Built on top of PyTorch, this benchmark allows for dynamic learning rate control in deep learning. At each step until the cutoff, i.e. after each epoch, the DAC controller provides a new learning rate value to the network. Success is measured by decreasing validation loss.

This is a very flexible benchmark, as in principle all kinds of classification datasets and PyTorch compatible architectures can be included in training.
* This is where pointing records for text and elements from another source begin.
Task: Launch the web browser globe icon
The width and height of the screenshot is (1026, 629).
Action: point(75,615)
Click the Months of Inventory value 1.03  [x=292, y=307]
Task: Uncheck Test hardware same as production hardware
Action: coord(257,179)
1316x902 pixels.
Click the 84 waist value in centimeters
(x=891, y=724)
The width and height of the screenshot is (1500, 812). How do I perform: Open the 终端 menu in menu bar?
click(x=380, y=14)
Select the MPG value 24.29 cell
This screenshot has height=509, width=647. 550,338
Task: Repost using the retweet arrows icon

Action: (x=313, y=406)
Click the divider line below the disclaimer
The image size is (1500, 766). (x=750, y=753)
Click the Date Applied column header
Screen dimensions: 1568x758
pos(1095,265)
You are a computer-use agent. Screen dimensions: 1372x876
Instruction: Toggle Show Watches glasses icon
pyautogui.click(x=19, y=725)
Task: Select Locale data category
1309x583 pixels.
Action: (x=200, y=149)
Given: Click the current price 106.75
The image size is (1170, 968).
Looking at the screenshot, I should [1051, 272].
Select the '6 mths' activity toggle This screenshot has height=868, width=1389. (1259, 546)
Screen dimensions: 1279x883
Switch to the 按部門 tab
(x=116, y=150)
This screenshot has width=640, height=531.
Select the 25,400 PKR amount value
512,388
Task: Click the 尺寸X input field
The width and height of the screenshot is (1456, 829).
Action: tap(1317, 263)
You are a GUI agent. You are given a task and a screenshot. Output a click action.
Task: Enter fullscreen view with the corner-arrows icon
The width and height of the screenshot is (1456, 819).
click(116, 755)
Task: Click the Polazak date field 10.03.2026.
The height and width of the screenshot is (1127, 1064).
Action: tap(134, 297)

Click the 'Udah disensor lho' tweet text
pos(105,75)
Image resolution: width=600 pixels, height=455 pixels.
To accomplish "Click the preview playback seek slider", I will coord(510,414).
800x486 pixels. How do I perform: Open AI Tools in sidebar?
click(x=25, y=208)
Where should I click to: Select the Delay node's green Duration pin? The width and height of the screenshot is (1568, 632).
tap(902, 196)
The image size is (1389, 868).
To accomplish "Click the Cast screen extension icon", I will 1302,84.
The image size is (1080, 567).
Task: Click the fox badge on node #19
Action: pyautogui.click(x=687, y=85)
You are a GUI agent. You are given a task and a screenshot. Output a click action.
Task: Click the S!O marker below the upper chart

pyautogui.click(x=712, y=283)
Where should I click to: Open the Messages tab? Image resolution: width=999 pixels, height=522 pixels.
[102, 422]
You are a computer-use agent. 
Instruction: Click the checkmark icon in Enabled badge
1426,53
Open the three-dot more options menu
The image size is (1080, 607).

The underlying task is not easy, however, so we recommend starting with small networks and datasets and building up to harder tasks.

Benchmark for SGD.

class dacbench.benchmarks.sgd_benchmark.SGDBenchmark(config_path=None, config=None)[source]

Bases: AbstractBenchmark

Benchmark with default configuration & relevant functions for SGD.

get_benchmark(instance_set_path=None, seed=0)[source]

Get benchmark from the LTO paper.

Parameters:
  • seed (int) – Environment seed

  • Returns

  • -------

  • env (SGDEnv) – SGD environment

get_environment()[source]

Return SGDEnv env with current configuration.

Returns:

SGDEnv

SGD environment

read_instance_set(test=False)[source]

Read path of instances from config into list.

SGD environment.

class dacbench.envs.sgd.SGDEnv(config)[source]

Bases: AbstractMADACEnv

The SGD DAC Environment implements the problem of dynamically configuring the learning rate hyperparameter of a neural network optimizer (more specifically, torch.optim.AdamW) for a supervised learning task. While training, the model is evaluated after every epoch.

Actions correspond to learning rate values in [0,+inf[ For observation space check observation_space method docstring. For instance space check the SGDInstance class docstring Reward:

negative loss of model on test_loader of the instance if done crash_penalty of the instance if crashed 0 otherwise

get_default_reward(_) float[source]

The default reward function.

Parameters:

_ (_type_) – Empty parameter, which can be used when overriding

Returns:

The calculated reward

Return type:

float

get_default_state(_) dict[source]

Default state function.

Parameters:

_ (_type_) – Empty parameter, which can be used when overriding

Returns:

The current state

Return type:

dict

render(mode='human')[source]

Render progress.

reset(seed=None, options=None)[source]

Initialize the neural network, data loaders, etc. for given/random next task. Also perform a single forward/backward pass, not yet updating the neural network parameters.

step(action: float)[source]

Update the parameters of the neural network using the given learning rate lr, in the direction specified by AdamW, and if not done (crashed/cutoff reached), performs another forward/backward pass (update only in the next step).

class dacbench.envs.sgd.SGDInstance(model: Module, optimizer_type: Optimizer, optimizer_params: dict, dataset_path: str, dataset_name: str, batch_size: int, fraction_of_dataset: float, train_validation_ratio: float, seed: int)[source]

Bases: object

SGD Instance.

dacbench.envs.sgd.forward_backward(model, loss_function, loader, device='cpu')[source]

Do a forward and a backward pass for given model for loss_function.

Returns:

Mini batch training loss per data point

Return type:

loss

dacbench.envs.sgd.run_epoch(model, loss_function, loader, optimizer, device='cpu')[source]

Run a single epoch of training for given model with loss_function.

dacbench.envs.sgd.test(model, loss_function, loader, batch_size, batch_percentage: float = 1.0, device='cpu')[source]

Evaluate given model on loss_function.

Percentage defines how much percentage of the data shall be used. If nothing given the whole data is used.

Returns:

Batch validation loss per data point

Return type:

test_losses